> [Task material]:
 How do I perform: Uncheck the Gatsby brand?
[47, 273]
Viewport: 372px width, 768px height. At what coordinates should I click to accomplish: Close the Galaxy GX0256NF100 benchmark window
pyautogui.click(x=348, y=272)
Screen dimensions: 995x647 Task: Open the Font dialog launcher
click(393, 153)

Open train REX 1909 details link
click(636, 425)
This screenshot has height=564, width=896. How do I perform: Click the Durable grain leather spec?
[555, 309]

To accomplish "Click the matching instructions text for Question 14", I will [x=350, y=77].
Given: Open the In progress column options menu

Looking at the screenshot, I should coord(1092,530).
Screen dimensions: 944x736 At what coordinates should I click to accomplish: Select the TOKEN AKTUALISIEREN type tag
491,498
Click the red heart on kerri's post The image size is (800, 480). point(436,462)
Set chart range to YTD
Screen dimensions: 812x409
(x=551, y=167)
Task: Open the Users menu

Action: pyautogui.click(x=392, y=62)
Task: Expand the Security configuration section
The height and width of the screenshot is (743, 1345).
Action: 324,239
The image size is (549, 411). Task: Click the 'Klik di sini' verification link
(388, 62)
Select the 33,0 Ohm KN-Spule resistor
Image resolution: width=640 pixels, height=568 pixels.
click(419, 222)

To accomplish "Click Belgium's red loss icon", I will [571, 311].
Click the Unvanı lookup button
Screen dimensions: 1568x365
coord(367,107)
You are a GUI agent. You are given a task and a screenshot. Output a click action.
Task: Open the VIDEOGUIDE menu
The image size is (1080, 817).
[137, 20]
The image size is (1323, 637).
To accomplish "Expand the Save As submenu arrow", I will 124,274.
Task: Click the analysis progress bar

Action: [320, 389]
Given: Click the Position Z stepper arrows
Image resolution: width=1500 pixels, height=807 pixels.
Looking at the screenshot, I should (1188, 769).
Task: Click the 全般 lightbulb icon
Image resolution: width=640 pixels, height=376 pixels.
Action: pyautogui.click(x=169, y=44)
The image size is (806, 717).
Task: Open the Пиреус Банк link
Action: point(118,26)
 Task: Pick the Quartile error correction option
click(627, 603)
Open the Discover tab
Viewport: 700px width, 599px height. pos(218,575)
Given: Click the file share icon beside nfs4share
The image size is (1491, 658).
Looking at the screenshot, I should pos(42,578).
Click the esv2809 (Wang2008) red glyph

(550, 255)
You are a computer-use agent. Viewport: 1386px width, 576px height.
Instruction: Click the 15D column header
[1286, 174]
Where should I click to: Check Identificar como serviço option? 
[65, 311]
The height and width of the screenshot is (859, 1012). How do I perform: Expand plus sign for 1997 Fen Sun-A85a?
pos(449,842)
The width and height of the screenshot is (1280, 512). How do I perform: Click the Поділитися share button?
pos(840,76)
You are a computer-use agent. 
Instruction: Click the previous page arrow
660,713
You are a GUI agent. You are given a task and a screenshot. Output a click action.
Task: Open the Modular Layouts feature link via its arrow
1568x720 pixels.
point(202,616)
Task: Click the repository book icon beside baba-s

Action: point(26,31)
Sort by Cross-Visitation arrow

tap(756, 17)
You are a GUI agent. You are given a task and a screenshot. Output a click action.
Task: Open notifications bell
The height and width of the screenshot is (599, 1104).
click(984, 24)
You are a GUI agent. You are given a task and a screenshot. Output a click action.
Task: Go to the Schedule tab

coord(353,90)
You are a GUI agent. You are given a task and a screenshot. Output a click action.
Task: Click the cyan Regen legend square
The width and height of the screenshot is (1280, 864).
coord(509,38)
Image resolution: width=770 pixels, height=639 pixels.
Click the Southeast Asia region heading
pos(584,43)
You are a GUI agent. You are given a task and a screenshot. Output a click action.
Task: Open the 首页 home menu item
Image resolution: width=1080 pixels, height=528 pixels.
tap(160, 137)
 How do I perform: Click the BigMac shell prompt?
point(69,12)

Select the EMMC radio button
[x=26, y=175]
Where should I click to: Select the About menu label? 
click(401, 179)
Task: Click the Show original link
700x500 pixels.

> [Your goal]: Print every line from the one that contains "Select the EMMC radio button" to the end of the records, exactly as written, and nothing more.

> [Result of this task]:
Select the EMMC radio button
[x=26, y=175]
Where should I click to: Select the About menu label? 
click(401, 179)
Task: Click the Show original link
700x500 pixels.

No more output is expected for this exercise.